White explains that most corporate leaders feel ill-equipped to spearhead innovation. The key is approaching creativity as a skill that can be developed rather than a fixed talent within a select few. He takes the mystery out of creative thinking by breaking it down into an approach that anyone can learn, taking clients along a path that builds a mindset, tool set and, finally, skill set.
“When you identify the skills needed, rather than the idea of elusive talent, leaders can break down those skills and train their teams. It takes the mystery out of creativity,” said White.
Design consultant and graphic novelist Steven White
Steven White
Here are three strategies that help leaders foster more creativity that will drive
innovation:
Shift into a new mindset
“First we embrace the mindset that everyone is creative, then we learn the tools that help bring it out until it becomes an innate skill that we use without thinking,” said White. A creative mindset involves an openness to questioning assumptions and biases that limit fresh thinking. White begins with an assessment tool like Foursight to help leaders become more self-aware.
“Learning self-awareness is like Jedi training where you go through different exercises and stimulus that show you how limited your view has been, and then you learn how to get past your cognitive biases, how to develop empathy and how to be a better leader,” he said.
Focus on skills, not “talent”
Look at creativity as coming from a set of teachable skills versus talent alone. White trains teams on six key creative thinking skills that pave the way for successful innovation:
· Imagination
· Empathy
· Visual thinking
· Iteration
· Collaboration
· Questioning
These six factors are vital for human-centered design, the approach that considers how people will behave. In essence, White takes a people-first approach when his clients might have started with a focus on technology or another business capability.
One of the ways to open up creativity is to “get out of your own head and draw,” said White. He describes how kindergarteners are confident in their drawing skills, yet adults are so fearful of not being perfect that we let those skills languish.
“You can draw 90% of anything with a simple triangle, circle and square, he said. “once we warm up with simple drawings, people feel more confident that ability doesn’t really matter.”
Become a master facilitator
“Ideas are like baby sea turtles on the beach. They’re running for the sea, and large organizations are birds and other predators,” said White. The job of a good facilitator, in that case, is to protect those tiny ideas and help them reach the sea where they can thrive and grow.

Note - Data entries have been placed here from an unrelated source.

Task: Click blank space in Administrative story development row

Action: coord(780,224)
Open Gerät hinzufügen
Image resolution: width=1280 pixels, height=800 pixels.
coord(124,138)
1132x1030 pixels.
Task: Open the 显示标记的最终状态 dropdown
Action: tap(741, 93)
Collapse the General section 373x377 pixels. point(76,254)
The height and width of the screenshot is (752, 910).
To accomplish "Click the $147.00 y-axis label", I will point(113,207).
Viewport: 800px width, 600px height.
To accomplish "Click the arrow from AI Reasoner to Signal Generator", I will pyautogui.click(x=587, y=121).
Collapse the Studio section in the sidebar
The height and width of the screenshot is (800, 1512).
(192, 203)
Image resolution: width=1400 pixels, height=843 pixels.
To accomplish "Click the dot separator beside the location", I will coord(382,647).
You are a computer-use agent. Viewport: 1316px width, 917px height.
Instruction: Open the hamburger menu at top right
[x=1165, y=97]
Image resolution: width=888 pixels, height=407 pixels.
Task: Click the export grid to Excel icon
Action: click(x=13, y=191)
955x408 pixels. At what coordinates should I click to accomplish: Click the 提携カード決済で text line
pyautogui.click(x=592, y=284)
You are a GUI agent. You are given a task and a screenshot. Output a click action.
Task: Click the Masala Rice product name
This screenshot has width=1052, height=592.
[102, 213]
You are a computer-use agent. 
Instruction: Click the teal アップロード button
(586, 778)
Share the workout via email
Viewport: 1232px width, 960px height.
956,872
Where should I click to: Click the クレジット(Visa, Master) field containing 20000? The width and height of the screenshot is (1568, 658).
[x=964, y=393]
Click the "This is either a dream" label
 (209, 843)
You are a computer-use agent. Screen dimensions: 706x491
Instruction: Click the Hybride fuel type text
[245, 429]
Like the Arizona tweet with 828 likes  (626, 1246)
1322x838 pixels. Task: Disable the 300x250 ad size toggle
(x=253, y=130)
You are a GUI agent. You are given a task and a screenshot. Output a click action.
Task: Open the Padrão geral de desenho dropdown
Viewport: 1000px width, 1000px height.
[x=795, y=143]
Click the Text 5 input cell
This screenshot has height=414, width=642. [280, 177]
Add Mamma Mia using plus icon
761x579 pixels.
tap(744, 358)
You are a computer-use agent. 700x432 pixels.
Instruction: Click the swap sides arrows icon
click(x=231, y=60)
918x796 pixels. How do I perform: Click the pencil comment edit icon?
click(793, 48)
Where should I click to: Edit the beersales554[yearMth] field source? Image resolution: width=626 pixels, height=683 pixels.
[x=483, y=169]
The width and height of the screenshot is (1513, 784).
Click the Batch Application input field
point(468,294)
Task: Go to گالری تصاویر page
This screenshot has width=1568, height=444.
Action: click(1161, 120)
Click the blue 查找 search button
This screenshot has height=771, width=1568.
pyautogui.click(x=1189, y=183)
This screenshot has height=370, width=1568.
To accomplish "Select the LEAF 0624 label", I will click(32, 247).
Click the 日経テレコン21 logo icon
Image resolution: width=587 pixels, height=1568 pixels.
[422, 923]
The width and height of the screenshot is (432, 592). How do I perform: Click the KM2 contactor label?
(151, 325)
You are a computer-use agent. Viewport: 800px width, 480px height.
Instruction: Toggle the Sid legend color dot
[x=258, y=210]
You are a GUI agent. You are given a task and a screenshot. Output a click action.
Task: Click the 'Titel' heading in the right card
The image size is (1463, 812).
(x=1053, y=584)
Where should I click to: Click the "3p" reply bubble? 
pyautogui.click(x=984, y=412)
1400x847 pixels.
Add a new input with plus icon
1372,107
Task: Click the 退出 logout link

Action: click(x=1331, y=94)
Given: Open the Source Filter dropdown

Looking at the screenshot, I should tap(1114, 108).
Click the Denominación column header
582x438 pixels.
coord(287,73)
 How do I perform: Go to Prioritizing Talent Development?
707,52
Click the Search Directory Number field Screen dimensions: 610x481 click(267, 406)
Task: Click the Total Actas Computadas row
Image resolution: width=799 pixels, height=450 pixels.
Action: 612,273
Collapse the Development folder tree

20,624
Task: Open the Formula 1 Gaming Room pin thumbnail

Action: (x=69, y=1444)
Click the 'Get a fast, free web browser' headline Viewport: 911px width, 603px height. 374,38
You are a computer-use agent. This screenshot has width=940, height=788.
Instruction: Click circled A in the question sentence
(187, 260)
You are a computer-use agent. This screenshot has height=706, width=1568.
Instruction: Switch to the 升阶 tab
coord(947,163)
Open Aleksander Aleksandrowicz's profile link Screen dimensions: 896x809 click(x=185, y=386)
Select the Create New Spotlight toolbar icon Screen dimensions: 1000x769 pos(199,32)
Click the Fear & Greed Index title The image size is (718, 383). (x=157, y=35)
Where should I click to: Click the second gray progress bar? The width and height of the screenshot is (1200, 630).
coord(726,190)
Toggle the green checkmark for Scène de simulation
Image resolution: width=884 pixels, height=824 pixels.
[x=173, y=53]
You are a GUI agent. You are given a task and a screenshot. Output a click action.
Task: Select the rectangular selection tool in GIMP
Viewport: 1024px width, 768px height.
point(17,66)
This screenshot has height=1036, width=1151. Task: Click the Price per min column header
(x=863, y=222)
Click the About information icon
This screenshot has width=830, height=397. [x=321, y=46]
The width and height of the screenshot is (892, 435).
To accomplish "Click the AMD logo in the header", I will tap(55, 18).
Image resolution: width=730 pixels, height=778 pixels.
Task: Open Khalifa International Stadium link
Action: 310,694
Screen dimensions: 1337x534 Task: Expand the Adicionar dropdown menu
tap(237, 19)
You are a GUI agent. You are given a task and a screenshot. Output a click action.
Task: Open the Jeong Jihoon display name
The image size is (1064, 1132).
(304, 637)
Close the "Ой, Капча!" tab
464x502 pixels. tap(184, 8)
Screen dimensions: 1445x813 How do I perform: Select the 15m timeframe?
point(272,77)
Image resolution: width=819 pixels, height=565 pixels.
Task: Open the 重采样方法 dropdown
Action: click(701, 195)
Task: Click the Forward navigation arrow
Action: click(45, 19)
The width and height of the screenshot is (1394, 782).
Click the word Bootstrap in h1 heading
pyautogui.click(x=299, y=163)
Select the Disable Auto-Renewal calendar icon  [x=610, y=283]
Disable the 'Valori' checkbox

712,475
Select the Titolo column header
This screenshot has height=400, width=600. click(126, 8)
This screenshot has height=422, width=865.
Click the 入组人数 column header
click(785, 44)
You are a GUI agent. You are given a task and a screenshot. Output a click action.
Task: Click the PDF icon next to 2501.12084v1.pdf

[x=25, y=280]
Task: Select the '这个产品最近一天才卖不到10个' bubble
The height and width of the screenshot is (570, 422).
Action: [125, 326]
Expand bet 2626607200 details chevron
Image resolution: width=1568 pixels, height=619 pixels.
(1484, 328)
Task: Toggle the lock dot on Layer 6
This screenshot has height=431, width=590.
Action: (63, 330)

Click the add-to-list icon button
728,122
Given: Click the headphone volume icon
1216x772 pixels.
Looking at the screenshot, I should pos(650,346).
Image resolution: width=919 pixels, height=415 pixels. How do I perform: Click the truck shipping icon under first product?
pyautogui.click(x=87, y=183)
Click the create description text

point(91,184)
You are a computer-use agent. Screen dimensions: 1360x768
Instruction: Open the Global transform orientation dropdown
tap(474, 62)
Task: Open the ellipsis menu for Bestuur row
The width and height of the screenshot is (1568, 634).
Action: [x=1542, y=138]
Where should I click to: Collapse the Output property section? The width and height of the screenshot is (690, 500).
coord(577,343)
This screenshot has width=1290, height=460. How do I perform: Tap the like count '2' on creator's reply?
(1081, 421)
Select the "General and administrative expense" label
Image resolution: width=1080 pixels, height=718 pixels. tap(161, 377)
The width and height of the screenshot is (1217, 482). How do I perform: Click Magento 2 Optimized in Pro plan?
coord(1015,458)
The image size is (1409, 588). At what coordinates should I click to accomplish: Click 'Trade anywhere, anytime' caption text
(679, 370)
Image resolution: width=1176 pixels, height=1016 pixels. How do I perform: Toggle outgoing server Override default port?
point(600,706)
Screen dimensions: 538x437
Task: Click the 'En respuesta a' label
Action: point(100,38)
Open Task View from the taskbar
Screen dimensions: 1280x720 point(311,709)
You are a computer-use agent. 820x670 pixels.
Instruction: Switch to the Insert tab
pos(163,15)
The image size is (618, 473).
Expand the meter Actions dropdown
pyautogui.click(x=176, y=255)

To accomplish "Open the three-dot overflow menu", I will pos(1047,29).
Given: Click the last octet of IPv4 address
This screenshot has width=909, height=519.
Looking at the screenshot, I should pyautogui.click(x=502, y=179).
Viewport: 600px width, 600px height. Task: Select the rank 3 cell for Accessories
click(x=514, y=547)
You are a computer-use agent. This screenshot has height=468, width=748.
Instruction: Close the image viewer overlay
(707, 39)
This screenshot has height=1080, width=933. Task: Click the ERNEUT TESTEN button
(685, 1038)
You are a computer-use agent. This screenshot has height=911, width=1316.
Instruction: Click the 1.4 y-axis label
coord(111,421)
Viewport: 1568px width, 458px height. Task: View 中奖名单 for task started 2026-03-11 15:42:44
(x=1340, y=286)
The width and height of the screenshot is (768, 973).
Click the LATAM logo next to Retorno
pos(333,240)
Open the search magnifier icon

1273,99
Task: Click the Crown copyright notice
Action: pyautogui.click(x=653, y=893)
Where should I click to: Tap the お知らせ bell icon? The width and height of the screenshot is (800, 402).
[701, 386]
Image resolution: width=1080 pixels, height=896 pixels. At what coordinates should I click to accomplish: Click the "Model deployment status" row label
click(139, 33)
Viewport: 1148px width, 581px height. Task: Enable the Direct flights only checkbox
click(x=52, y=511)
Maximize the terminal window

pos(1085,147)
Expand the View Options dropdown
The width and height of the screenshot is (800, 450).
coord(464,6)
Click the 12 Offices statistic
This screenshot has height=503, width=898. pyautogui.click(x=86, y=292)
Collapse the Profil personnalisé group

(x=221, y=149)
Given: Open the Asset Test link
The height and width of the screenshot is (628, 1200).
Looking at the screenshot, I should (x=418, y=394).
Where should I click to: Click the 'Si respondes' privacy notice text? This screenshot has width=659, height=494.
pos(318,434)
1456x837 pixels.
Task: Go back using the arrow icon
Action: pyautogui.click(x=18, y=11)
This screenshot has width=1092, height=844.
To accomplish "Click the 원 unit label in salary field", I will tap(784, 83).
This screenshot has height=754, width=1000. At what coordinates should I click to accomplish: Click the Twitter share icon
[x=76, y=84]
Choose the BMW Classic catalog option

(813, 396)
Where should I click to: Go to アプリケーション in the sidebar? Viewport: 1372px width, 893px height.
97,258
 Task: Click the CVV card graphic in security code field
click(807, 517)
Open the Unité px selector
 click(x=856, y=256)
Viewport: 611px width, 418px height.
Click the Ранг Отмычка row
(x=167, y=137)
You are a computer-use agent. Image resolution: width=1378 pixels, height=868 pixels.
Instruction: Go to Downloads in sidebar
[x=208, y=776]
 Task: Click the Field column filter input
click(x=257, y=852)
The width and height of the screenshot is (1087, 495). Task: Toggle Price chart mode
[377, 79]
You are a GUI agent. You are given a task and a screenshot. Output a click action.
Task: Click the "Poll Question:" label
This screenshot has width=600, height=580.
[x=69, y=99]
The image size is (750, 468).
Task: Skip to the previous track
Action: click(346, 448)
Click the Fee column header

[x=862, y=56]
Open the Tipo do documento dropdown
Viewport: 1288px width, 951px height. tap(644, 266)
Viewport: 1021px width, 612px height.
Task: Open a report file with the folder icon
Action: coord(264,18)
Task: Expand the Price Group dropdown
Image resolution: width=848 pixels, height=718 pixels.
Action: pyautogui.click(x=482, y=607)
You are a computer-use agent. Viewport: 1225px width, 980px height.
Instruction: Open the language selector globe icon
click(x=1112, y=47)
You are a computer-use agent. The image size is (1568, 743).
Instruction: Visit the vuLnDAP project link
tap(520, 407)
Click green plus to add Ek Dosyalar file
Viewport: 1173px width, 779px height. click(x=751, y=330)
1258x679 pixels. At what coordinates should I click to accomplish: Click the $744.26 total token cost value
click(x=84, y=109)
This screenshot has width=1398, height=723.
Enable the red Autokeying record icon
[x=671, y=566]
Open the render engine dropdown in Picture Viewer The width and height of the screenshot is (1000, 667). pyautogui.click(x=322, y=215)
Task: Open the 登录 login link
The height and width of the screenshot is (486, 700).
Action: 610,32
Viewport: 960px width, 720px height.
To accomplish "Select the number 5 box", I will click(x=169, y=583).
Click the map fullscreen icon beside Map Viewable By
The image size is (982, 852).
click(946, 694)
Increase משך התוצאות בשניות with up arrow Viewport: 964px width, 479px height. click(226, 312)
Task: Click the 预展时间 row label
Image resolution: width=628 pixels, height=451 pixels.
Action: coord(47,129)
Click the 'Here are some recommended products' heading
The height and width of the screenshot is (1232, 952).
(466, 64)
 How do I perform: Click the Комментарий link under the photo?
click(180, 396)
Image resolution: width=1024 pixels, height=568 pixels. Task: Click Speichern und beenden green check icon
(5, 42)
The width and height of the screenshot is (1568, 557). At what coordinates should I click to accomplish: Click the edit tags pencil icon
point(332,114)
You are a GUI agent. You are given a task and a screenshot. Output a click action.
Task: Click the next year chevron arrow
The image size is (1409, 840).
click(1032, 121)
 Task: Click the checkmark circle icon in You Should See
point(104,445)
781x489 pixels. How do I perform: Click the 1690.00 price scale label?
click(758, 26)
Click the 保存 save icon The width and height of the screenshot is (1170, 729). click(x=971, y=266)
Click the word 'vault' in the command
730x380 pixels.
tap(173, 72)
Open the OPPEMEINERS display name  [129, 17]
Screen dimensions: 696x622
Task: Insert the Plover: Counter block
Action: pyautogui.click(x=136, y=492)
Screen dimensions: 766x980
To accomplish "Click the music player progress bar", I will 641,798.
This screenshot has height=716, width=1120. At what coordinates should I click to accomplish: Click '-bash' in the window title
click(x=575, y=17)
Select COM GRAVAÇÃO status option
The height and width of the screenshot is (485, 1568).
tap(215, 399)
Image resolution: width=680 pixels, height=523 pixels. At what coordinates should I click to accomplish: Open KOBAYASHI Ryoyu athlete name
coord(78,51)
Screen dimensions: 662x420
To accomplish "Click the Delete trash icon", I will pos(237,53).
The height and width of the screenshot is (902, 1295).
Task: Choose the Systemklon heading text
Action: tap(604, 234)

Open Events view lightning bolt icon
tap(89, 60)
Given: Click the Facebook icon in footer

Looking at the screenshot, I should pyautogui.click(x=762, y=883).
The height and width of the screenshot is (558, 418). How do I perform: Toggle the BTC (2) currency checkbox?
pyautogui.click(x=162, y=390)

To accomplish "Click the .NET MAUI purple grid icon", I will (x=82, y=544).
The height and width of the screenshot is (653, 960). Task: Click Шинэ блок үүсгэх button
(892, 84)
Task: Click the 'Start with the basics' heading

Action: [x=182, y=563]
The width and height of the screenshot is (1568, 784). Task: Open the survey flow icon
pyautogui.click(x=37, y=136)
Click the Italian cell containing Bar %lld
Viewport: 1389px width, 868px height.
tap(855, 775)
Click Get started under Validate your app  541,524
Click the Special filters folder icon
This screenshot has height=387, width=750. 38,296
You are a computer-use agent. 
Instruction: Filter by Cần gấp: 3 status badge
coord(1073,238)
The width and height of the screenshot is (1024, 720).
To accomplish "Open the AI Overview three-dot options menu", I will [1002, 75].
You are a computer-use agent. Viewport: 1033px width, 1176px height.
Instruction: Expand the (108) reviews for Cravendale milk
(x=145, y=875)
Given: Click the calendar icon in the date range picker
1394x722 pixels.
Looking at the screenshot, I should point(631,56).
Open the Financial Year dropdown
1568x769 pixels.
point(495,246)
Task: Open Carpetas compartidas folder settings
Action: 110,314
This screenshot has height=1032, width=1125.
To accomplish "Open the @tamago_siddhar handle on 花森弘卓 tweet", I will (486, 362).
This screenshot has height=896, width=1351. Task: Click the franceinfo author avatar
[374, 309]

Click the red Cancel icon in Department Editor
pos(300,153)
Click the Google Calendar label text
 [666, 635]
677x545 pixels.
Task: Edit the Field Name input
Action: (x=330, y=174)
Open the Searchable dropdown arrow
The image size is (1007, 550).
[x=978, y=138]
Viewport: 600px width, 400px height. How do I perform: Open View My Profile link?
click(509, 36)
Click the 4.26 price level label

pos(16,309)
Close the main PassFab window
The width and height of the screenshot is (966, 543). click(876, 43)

“There’s a difference between running a meeting and facilitating,” said White. Facilitation expertise is critical for leaders driving innovation. Unlike merely directing meetings, creative facilitation uses methods and frameworks to extract best thinking with a structure that levels the playing field where ideas take center stage. Too often, a senior member of the team dominates the discussion and squashes fresh thinking from other team members.
White recommends techniques such as rapid ideation sprints were individuals brainstorm solo with a stack of Post-Its before any ideas are shared. This allows introverts and junior level team members to get thoughts together without the influence of the stronger personalities.
At its core, White’s approach breaks down the mysteries of creativity and innovation into small actionable steps that demonstrate these skills are within everyone’s reach. At a session hosted by Creative Mornings, White showed up looking not unlike a Jedi knight, sharing his journey growing up in a military family that moved a lot to a successful career in advertising, to his current career as a consultant, facilitator and graphic novelist.
Creativity and innovation, although essential skills for business, are not only for businesses. White describes working with a team from U.S. special forces doing a journey mapping exercise based on his creativity training. During a break, this team used the techniques to map out how a pre-teenager might become radicalized as a suicide bomber, paving the way to help young people change course.
“They were charting those key stages of development and seeing how can we intervene to prevent death and make the world safer?” said White.
No matter your organizations innovation challenge, embracing a creative mindset, building skills that foster innovation and becoming a master facilitator will help leaders drive better results for a stronger future.